Tennyson "was starting a full life, and [addiction] stopped it cold," Cecchini said. "He lost ... everything."

Cecchini tried to get Tennyson help several times after a sports injury around 2005 led to his pain pill addiction. But treatment never worked.

It's a pattern of relapse that a recent Salt Lake Tribune-Hinckley Institute of Politics poll showed is not uncommon in Utah, a state ranked fourth in the nation for drug-overdose deaths.

Thirty-two percent of the 605 Utahns polled said they knew a person addicted to opiates. Of those respondents, 71 percent — or 138 people — said that the friend or family member sought treatment. But only 46 percent of them said the treatment was successful.

The overall poll, conducted by Dan Jones & Associates, has a margin of error of plus or minus 3.98 percentage points.

Experts attribute relapses, in part, to the many barriers that addicts and their families face when trying to get help, including the cost of treatment and lack of space in treatment facilities.

After years of battling his addiction in silence, Tennyson told his parents that he was struggling about two years before his death in 2015. They immediately started hunting for an appropriate treatment program. The task was daunting.

"We didn't know where to turn to get treatment," Cecchini said. "You get online and start looking through ads to see if anywhere might be telling the truth." Cecchini tried to get Tennyson help in a publicly funded program, but the waitlists were a month or more. And Tennyson couldn't wait that long.

So Cecchini and his wife, Celeste, dipped into some cash they had on hand. Tennyson also had insurance to help cover the cost.

Many families must navigate the choices between public and private treatment services to get their loved ones help.

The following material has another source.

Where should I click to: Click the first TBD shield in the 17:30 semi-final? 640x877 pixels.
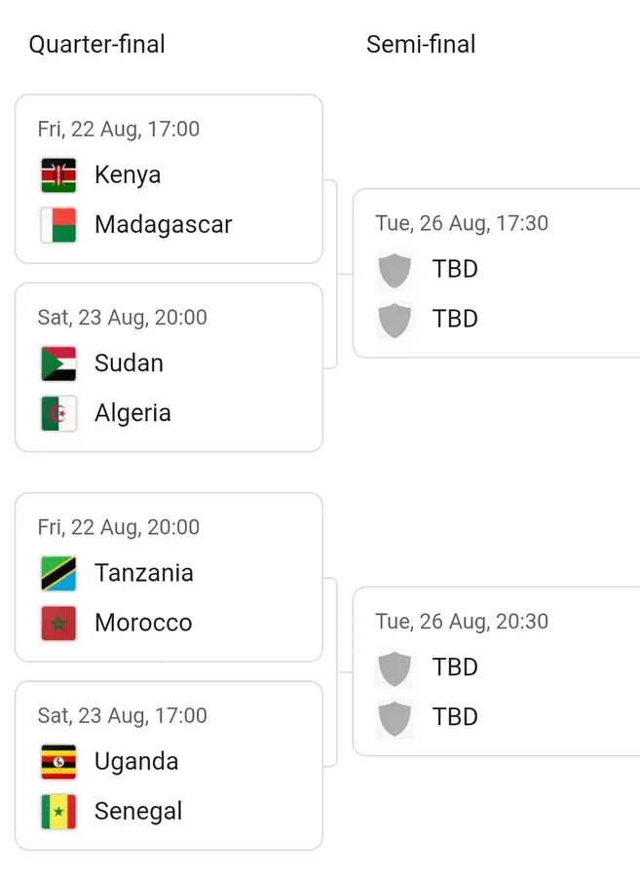pyautogui.click(x=395, y=271)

Though it depends on the kind of treatment needed and where an individual lives, waitlists to get into publicly funded services can be "huge," said Jeff Marrott, spokesman for the state's Division of Substance Abuse and Mental Health.

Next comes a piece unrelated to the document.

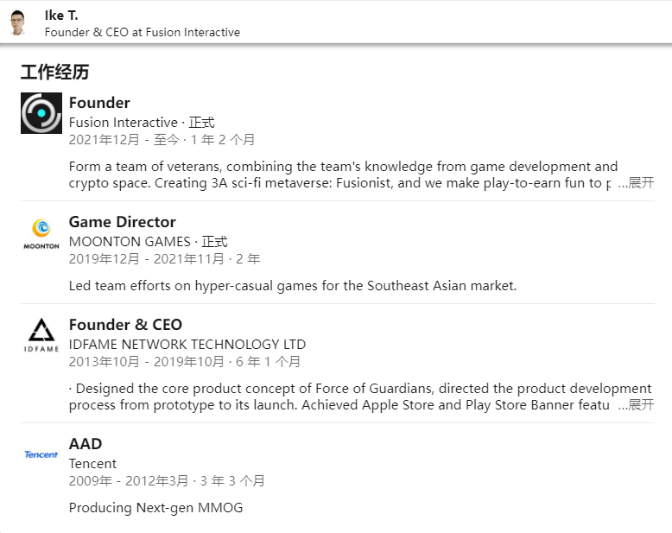Open the Moonton Games company logo

tap(41, 234)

"There are hundreds of places that range from outpatient all the way to inpatient hospitalization" across the state, Marrott said. "But in the public system, there are never enough providers and never enough facilitators to meet the need."

Private programs have a much larger capacity — but it comes with a price tag, Marrott said.

Though Cecchini can't recall the cost of the outpatient treatment, he vividly remembers that Tennyson relapsed while in the program — this time, turning to heroin.

It's a common jump for opioid addicts. About 80 percent of heroin users start with prescription drugs, according to the state Department of Health.

Tennyson's addiction continued to spiral out of control, Cecchini said, until they kicked him out of the house so he could "hit rock bottom."

When Tennyson finally agreed to return to treatment, Cecchini found him a private, inpatient facility in Utah County. The couple tapped inheritance Celeste received from her parents to get him in — the facility wanted $10,000 upfront — and Tennyson's insurance covered most of his stay.

After 60 days, Tennyson was told he could leave. The last bill Cecchini remembers seeing was about $45,000.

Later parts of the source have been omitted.